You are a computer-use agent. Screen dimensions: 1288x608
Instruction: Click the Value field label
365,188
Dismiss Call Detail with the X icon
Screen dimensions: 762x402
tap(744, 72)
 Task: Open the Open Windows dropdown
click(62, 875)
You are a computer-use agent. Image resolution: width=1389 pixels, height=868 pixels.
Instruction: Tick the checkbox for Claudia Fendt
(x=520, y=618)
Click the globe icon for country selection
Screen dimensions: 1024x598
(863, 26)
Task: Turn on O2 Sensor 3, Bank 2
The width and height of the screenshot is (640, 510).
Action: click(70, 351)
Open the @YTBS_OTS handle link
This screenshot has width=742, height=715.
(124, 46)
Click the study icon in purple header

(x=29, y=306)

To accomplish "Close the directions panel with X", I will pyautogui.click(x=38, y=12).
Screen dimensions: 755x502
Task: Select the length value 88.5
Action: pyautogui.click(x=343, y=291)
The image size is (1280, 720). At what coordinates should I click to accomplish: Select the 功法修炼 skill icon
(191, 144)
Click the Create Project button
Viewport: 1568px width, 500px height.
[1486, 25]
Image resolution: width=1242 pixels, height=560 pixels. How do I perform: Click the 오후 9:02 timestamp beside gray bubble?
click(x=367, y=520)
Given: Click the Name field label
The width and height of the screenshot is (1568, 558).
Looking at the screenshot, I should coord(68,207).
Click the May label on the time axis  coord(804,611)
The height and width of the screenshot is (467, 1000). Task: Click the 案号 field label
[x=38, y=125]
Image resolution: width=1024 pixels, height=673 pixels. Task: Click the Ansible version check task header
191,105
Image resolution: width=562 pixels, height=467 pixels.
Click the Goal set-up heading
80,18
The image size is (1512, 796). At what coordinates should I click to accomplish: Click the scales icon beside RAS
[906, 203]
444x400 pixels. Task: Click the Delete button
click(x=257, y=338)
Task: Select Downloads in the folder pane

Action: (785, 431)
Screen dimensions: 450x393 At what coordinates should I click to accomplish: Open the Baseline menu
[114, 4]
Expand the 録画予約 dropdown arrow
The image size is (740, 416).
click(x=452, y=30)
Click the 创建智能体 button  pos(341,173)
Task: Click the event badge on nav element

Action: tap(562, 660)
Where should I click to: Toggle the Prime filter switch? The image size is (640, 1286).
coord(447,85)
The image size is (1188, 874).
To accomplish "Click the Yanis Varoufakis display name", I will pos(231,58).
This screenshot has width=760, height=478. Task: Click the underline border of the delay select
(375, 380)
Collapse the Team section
• • • • • • •
WORK TO COMPLETE:
From the line containing "The image size is (1188, 874)." to the last line of the material, please quote every line exactly and only those.

RESPONSE:
The image size is (1188, 874).
To accomplish "Click the Yanis Varoufakis display name", I will pos(231,58).
This screenshot has width=760, height=478. Task: Click the underline border of the delay select
(375, 380)
Collapse the Team section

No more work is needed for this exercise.